(Saved entries)
———

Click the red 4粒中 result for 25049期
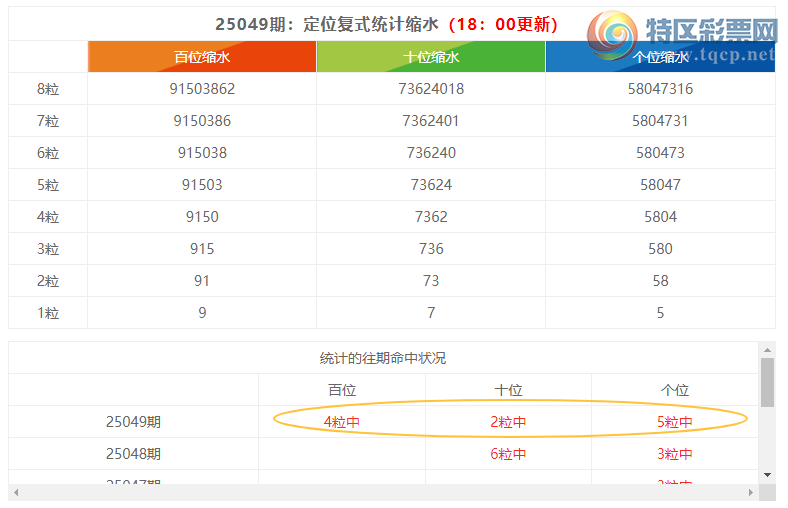This screenshot has height=508, width=788. click(x=342, y=422)
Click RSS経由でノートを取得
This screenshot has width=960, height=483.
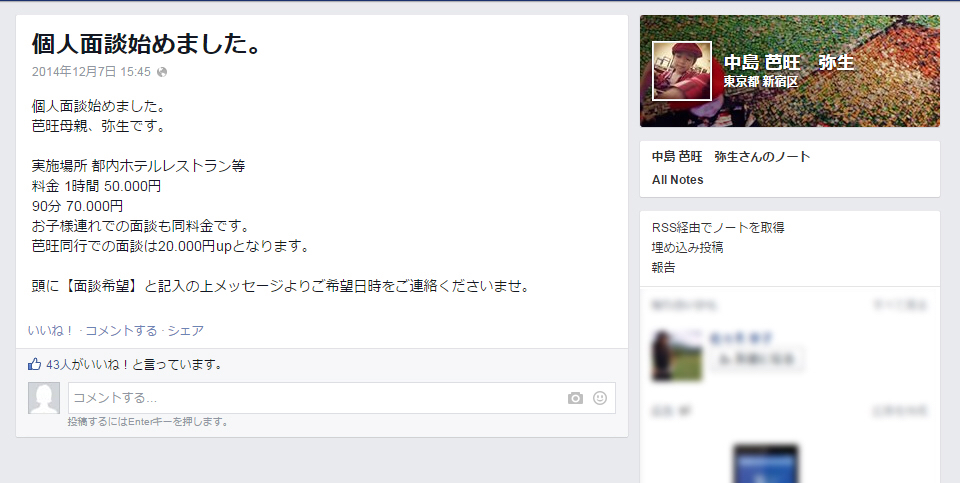(718, 228)
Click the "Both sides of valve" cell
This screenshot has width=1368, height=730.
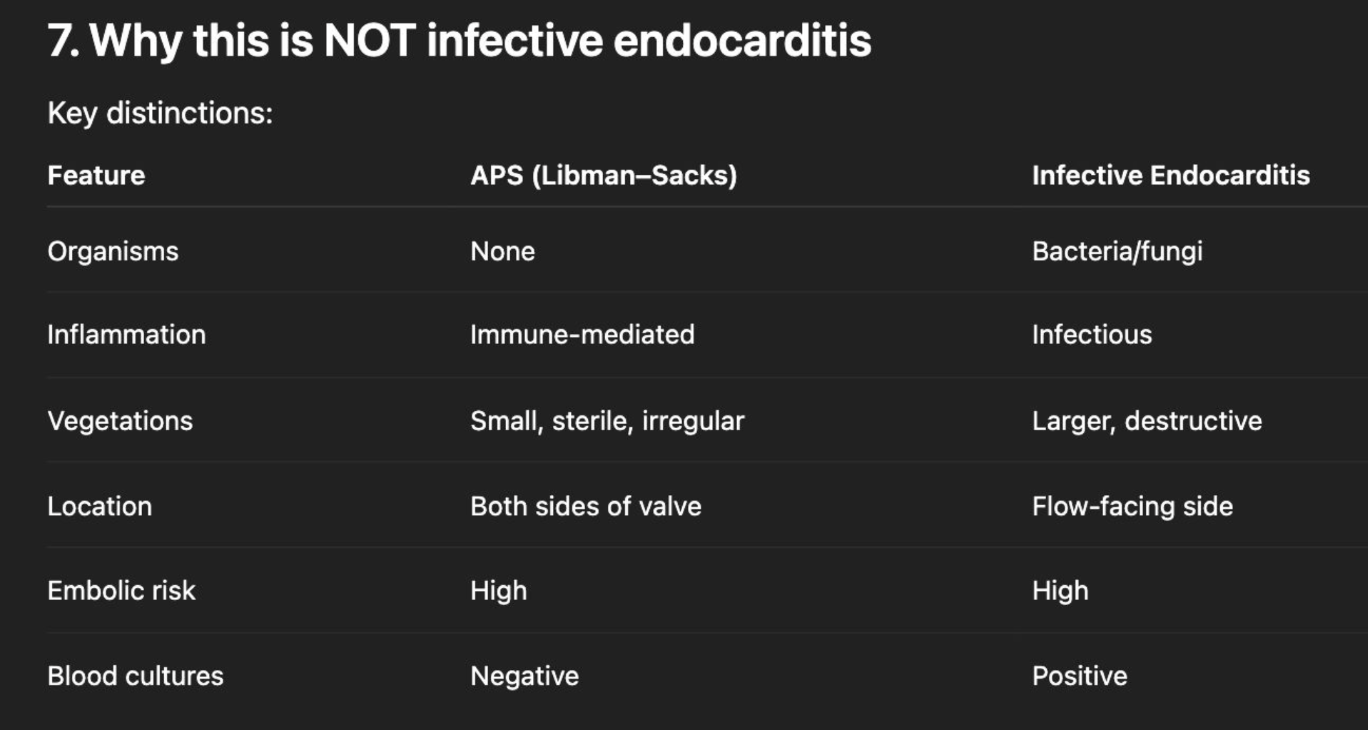coord(585,506)
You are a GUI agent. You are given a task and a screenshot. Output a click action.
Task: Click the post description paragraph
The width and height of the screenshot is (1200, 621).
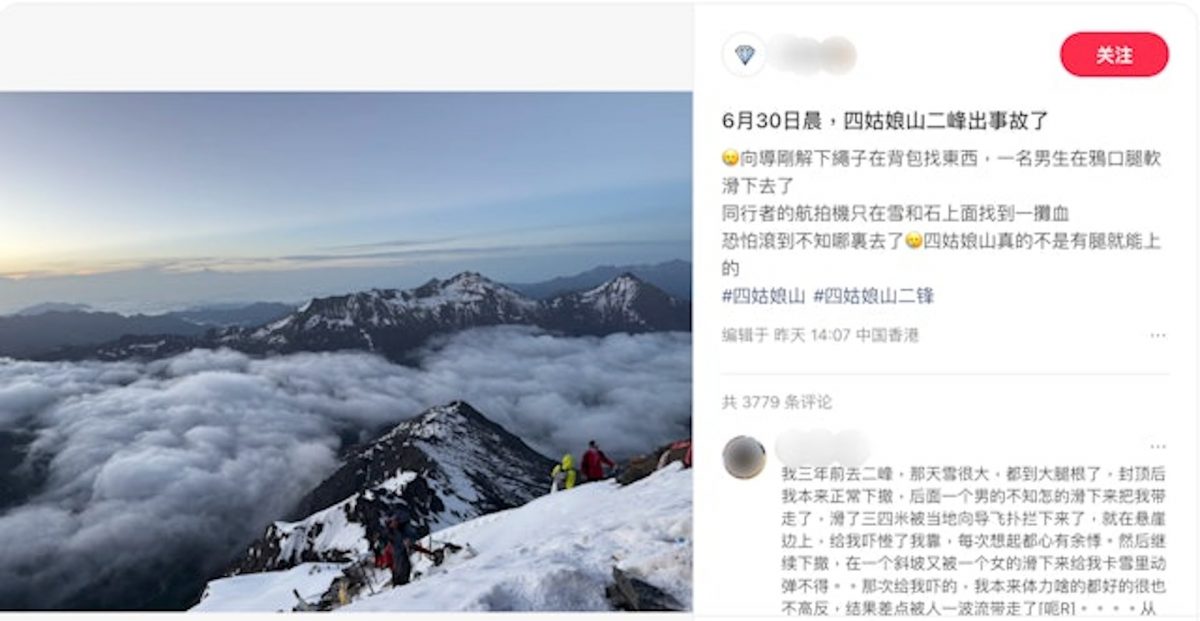[x=941, y=213]
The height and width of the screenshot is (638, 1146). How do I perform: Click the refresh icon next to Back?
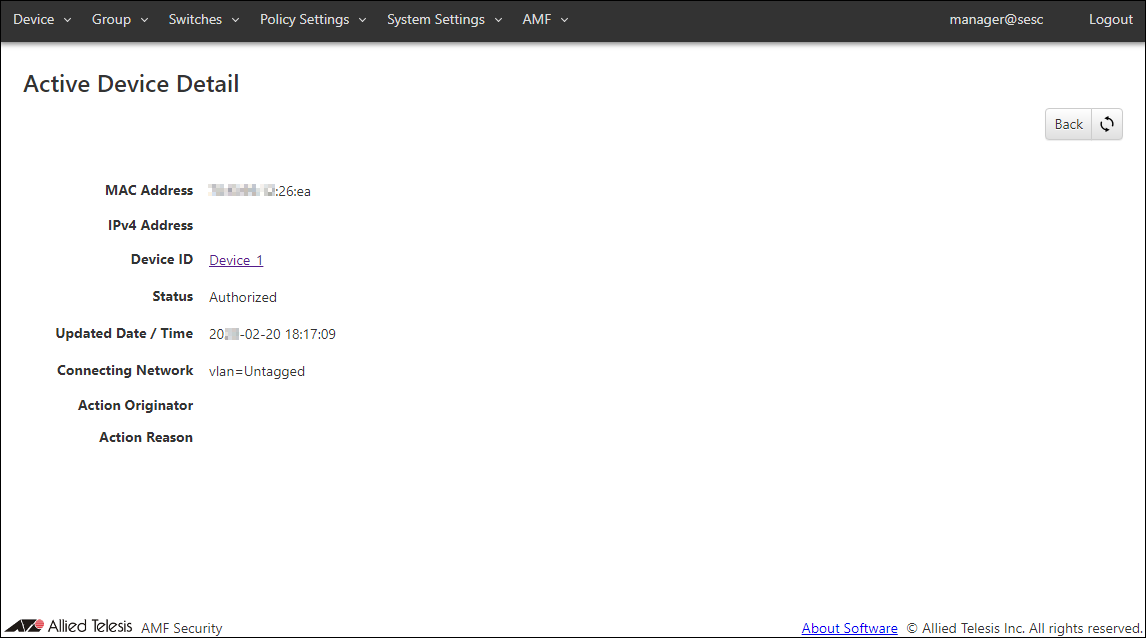1107,125
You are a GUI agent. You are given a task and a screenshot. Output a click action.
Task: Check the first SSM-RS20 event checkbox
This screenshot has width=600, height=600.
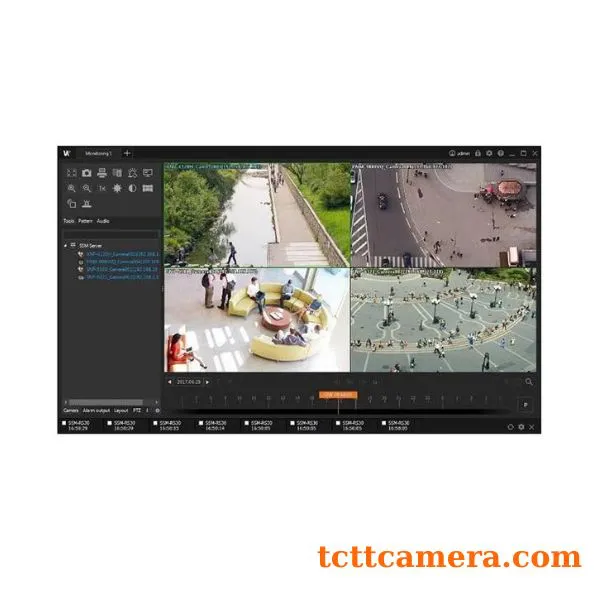point(65,424)
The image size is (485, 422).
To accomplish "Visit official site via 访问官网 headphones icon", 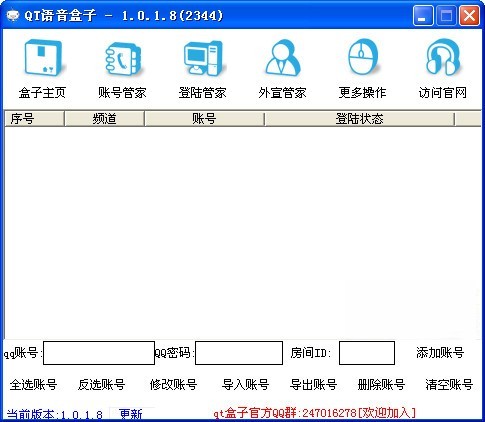I will (442, 57).
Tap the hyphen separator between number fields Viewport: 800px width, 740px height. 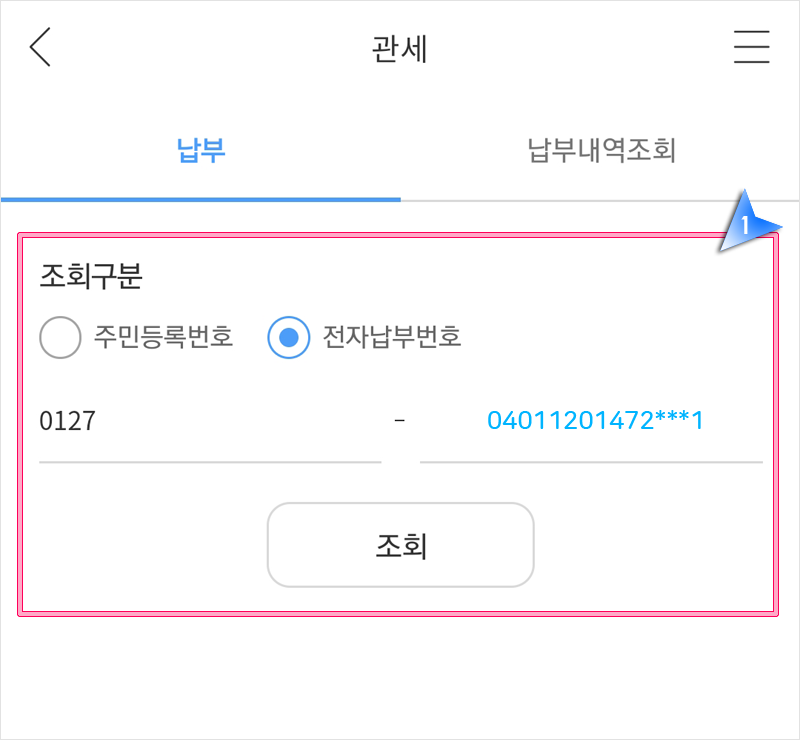point(402,421)
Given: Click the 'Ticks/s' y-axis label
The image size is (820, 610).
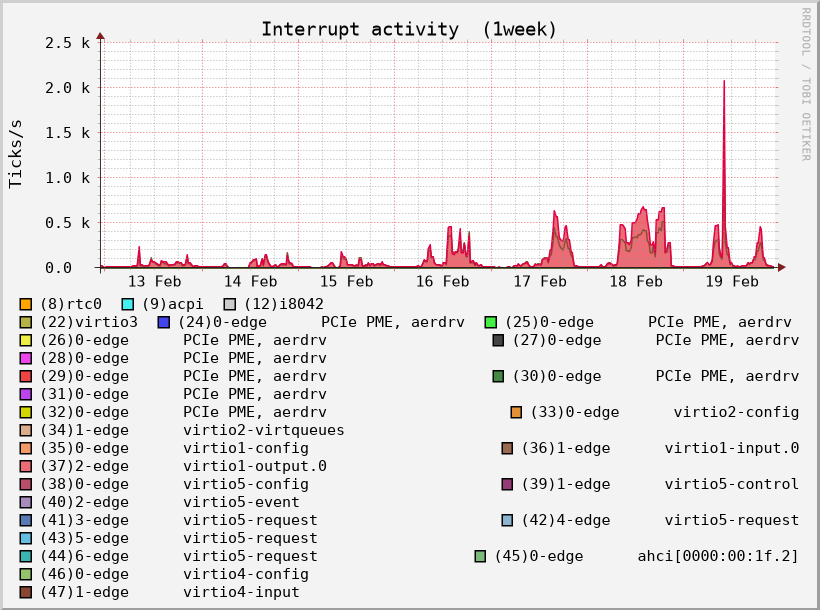Looking at the screenshot, I should [16, 153].
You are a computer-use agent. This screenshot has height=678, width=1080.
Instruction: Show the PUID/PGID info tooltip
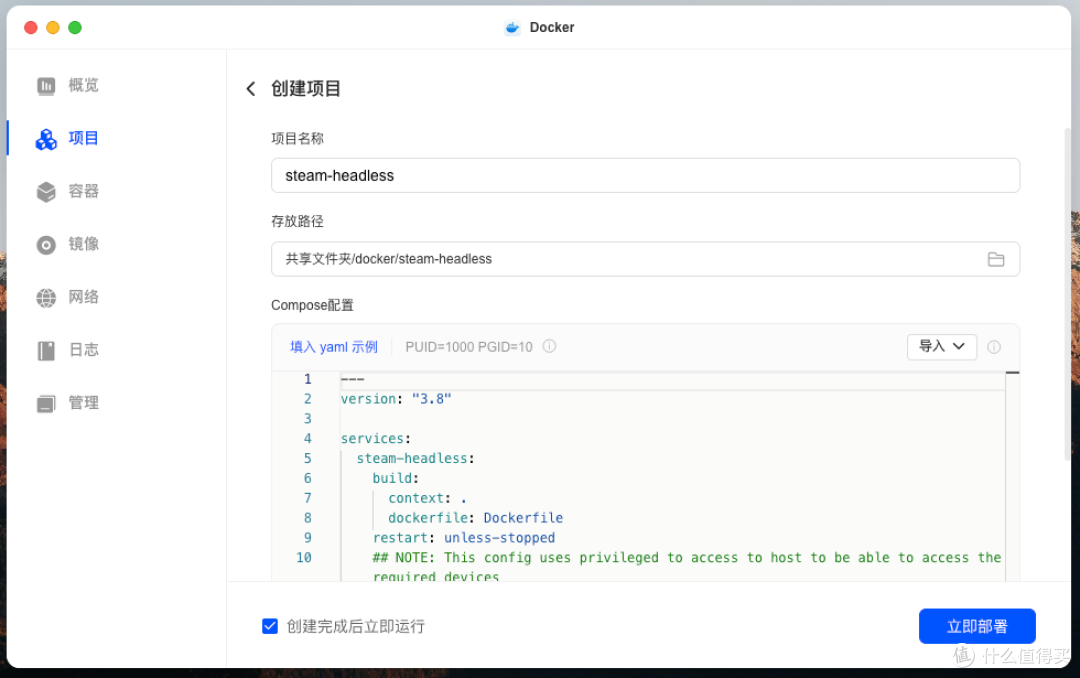(549, 346)
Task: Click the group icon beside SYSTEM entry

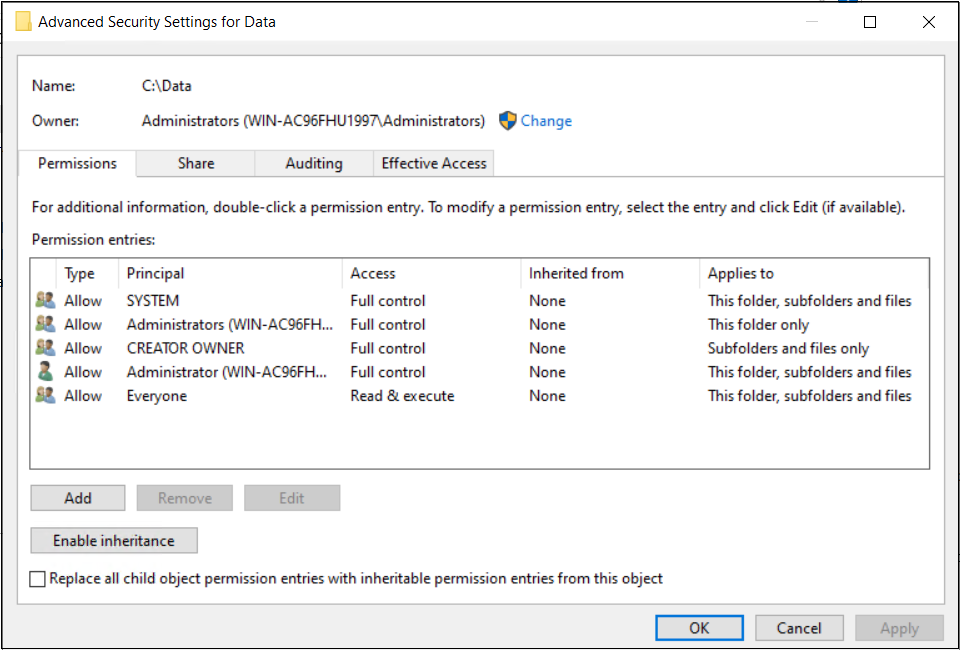Action: tap(45, 300)
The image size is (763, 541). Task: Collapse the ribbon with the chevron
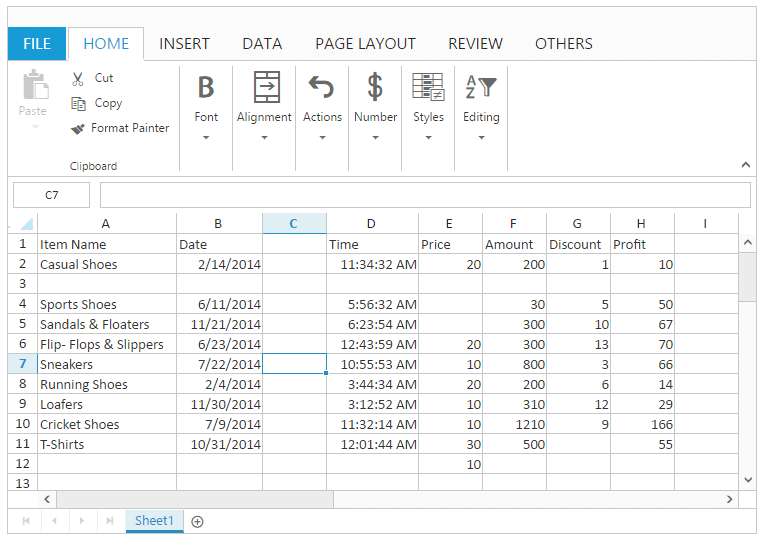point(745,165)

———

● ABOUT THIS TASK
Your copy should hold exactly the lines from the one with "The image size is (763, 541)." through the final line of the records, both ends included, and no pictures.

● PROBLEM SOLUTION
The image size is (763, 541). Task: Collapse the ribbon with the chevron
point(745,165)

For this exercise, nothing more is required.